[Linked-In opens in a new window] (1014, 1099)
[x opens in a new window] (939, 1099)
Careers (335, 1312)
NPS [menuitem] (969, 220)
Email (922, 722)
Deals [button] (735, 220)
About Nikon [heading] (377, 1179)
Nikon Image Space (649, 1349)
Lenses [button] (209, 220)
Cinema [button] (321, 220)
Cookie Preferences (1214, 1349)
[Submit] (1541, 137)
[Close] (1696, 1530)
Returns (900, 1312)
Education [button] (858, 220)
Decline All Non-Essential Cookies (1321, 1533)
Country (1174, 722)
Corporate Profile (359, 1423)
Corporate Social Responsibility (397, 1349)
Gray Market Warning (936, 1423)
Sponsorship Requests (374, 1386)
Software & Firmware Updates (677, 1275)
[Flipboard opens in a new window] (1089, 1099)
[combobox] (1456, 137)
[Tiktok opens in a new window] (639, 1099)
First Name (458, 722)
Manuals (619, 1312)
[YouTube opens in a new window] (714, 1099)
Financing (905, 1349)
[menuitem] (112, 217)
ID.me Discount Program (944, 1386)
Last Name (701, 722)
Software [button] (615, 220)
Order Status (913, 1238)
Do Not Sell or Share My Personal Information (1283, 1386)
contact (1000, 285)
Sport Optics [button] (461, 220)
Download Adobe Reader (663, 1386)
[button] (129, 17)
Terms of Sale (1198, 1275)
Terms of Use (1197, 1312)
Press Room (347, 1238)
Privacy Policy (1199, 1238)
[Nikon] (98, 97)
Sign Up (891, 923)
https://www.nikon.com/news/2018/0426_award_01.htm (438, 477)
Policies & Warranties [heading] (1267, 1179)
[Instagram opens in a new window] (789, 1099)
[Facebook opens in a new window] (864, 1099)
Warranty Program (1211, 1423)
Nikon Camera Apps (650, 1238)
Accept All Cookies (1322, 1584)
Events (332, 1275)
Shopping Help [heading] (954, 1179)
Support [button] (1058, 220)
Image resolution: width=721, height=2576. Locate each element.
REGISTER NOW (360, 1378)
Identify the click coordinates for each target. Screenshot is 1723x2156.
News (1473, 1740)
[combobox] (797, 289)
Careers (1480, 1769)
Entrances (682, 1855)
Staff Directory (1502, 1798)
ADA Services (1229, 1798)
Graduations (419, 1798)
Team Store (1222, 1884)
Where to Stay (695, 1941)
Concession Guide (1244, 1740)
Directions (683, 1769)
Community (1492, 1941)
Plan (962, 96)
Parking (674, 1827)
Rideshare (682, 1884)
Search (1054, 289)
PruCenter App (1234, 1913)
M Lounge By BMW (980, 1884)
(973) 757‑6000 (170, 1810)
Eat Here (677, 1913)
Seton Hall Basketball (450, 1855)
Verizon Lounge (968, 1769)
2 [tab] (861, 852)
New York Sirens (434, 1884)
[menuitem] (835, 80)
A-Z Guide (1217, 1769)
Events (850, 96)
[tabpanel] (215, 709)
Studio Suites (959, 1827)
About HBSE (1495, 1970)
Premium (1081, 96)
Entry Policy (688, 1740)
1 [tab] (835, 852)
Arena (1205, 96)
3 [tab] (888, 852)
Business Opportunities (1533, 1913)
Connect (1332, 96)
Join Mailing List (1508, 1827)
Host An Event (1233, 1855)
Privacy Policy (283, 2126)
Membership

◆ ◆ ◆ ◆

▶ _TASK DESCRIPTION_:
With "button" as the word to match, copy each line of the records that has it.

▶ _OUTPUT OF THE EXERCISE_:
Deals [button] (735, 220)
Lenses [button] (209, 220)
Cinema [button] (321, 220)
Education [button] (858, 220)
Software [button] (615, 220)
Sport Optics [button] (461, 220)
[button] (129, 17)
Support [button] (1058, 220)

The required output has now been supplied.